Exercise data -
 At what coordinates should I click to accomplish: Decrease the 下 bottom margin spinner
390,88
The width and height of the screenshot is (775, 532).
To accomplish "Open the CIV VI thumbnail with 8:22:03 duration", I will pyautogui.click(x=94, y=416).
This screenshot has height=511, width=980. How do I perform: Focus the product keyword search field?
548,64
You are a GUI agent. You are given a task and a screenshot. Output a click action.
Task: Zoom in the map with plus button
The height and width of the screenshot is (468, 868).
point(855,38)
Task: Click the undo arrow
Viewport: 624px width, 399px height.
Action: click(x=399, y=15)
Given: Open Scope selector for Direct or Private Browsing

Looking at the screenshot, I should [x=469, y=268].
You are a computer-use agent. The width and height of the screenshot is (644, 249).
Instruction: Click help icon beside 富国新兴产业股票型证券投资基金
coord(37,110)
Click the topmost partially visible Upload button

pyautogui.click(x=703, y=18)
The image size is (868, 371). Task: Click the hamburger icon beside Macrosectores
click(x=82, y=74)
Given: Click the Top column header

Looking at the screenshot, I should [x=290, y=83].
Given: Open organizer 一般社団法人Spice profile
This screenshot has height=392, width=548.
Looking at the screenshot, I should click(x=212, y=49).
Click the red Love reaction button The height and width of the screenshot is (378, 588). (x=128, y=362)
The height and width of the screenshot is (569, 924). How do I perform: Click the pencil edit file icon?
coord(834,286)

--

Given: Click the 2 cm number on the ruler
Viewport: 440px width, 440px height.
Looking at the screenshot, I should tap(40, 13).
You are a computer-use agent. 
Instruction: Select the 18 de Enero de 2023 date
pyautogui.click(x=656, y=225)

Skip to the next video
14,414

---

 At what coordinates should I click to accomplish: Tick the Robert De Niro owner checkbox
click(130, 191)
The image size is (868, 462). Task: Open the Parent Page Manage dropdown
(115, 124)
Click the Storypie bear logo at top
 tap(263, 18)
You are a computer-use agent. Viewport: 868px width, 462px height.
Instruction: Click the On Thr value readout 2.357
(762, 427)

About this exercise - Please return only the lines above, starting at the line that has "Instruction: Click help" and ending at the line that has "Given: Open organizer 一般社団法人Spice profile", keeping both and leaving each one unchanged.

Reply to the task -
Instruction: Click help icon beside 富国新兴产业股票型证券投资基金
coord(37,110)
Click the topmost partially visible Upload button

pyautogui.click(x=703, y=18)
The image size is (868, 371). Task: Click the hamburger icon beside Macrosectores
click(x=82, y=74)
Given: Click the Top column header

Looking at the screenshot, I should [x=290, y=83].
Given: Open organizer 一般社団法人Spice profile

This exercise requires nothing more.